We consider how to test the null hypothesis of normally distributed noise against the alternative of a heavier tailed distribution. We show that the associated LR test statistic is distributed as a mixture chi-squared through appealing to results in Chen and Liang (2010), and provide simulation evidence that the test statistic does follow the proposed distribution under the null in large samples.

Simulation evidence is provided for the maximum simulated likelihood estimator of our model. As well as showing that the estimator performs well in recovering the true parameters of our DGP for small values of the Student’s t shape (degrees of freedom) parameter, the simulations indicate that in the case of the true DGP being the standard SF (normal-half normal) model, the Student’s t SF model recovers very similar estimates to the standard SF model. The combination of this finding, coupled with the ability to test the hypothesis of a normally distributed noise error against a heavier tailed distribution using the LR test statistic, provides reassurance as to the robustness of a modelling approach based on starting with the Student’s t SF model and testing to see if a standard SF model is an appropriate simplify restriction.

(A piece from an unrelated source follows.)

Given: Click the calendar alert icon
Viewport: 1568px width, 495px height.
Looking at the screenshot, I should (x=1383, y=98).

The simulation results also highlight the possibility of ‘wrong kurtosis’, specifically where the excess kurtosis of the OLS residual distribution is less than zero. In this case the maximum simulated likelihood estimates approach those from the normal/half-normal model and as such ‘wrong kurtosis’ is similar to ‘wrong skew’ previously identified in the literature. Just as the probability of ‘wrong skew’ arising in the standard model decreases as the number of observations or the signal to noise ratio, or both, increase (Simar and Wilson 2010), it appears that the probability of ‘wrong kurtosis’ is negatively related to sample size and positively related to the degrees of freedom parameter. It is important to note that the practical implications of this ‘wrong kurtosis’ are not as severe as in the wrong skew case. In the wrong kurtosis case, the estimation of the Student’s t-half normal stochastic frontier models recovers the normal-half normal model estimates, whilst under ‘wrong skew’ the estimate of the variance of the inefficiency distribution approaches zero, indicating no evidence of inefficiency.

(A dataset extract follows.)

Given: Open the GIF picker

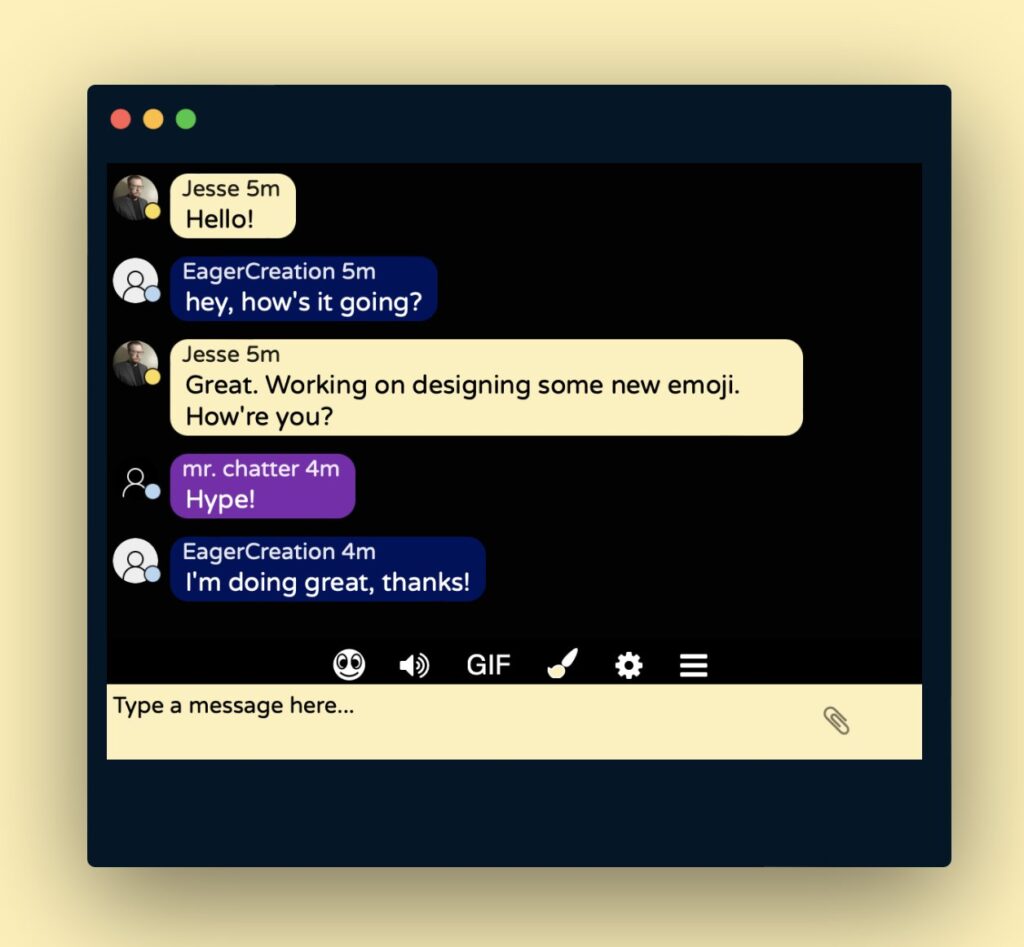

We apply a Student’s t-half normal model to estimate a cost frontier using a dataset on English local authorities’ highway maintenance costs, and compare the model’s outputs with those from the normal-half normal model. We find similar frontier parameter estimates from the two models, though with reduced standard errors in the t-half normal model. We implement testing against the standard SF model, and find that we are able to reject the null hypothesis of normally distributed v. This implies that it is important to account for heavy tails in our data.

The main empirical differences between the two models are firstly, a reduced estimate of VAR(u) and an increased estimate of VAR(v) and secondly a reduced range of efficiency predictions according to exp[−E(u|ε)]. Thirdly, we find a non-monotonic relationship between residuals and exp[−E(u|ε)], in contrast to the standard SF model. This could be a very an important feature of the model in practical applications, for example in regulatory settings, where this could incentivise correct reporting of data by regulated firms, as the alternative ‘gaming’ behaviour of under reporting, say, costs, many actually reduce the firm’s efficiency prediction.

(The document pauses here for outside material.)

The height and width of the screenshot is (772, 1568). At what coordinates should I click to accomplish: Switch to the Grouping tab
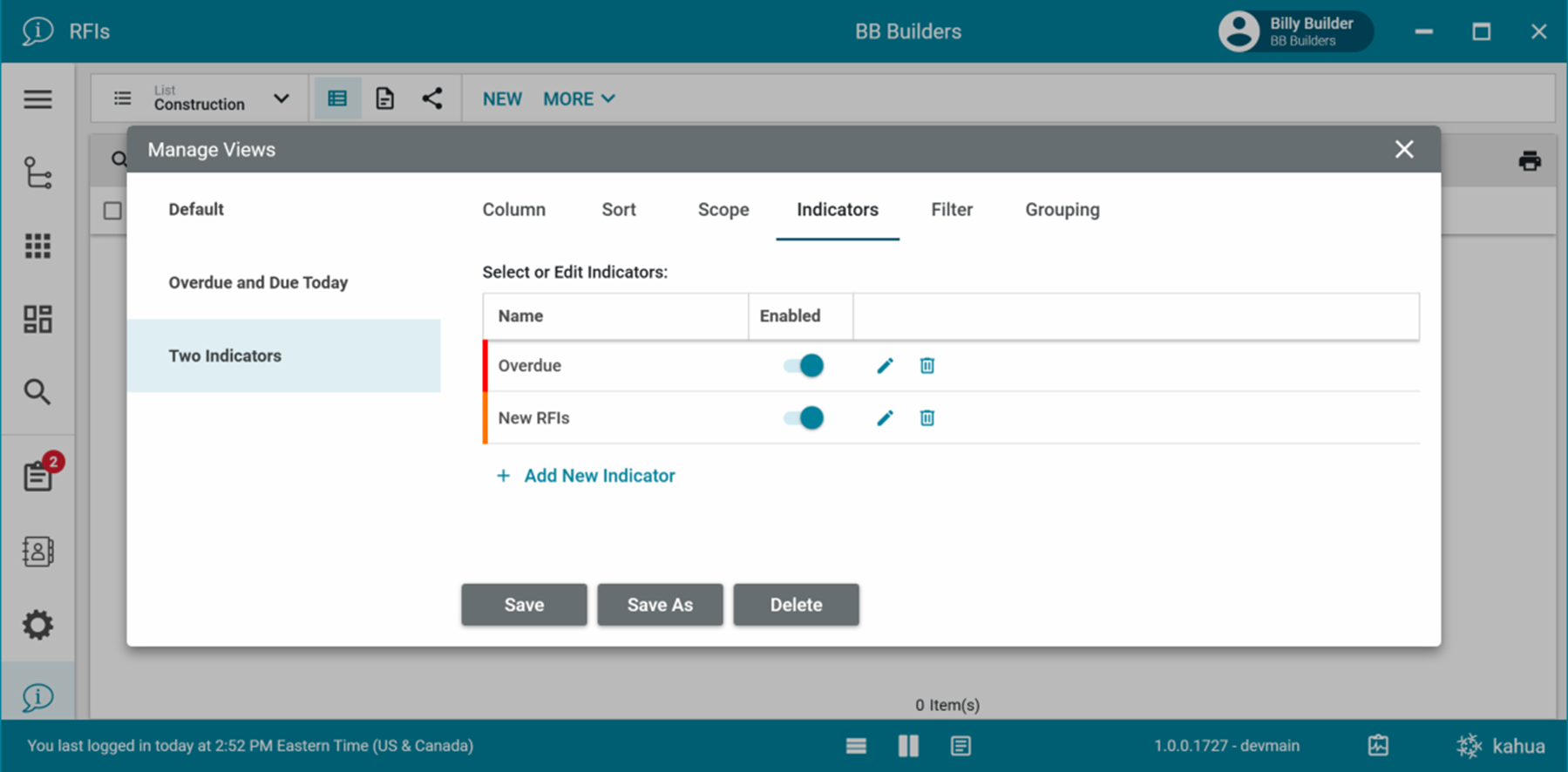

Finally, we have integrated our model into the LIMDEP/NLOGIT econometric software (Greene 2016), and have also written a Stata package enabling estimation of the modelFootnote 8, which means that it is ready for use by practitioners. An interesting avenue for future research would be to consider the impact of Student’s t noise in the context of the various panel data SF specifications, for example models accounting for unobserved heterogeneity.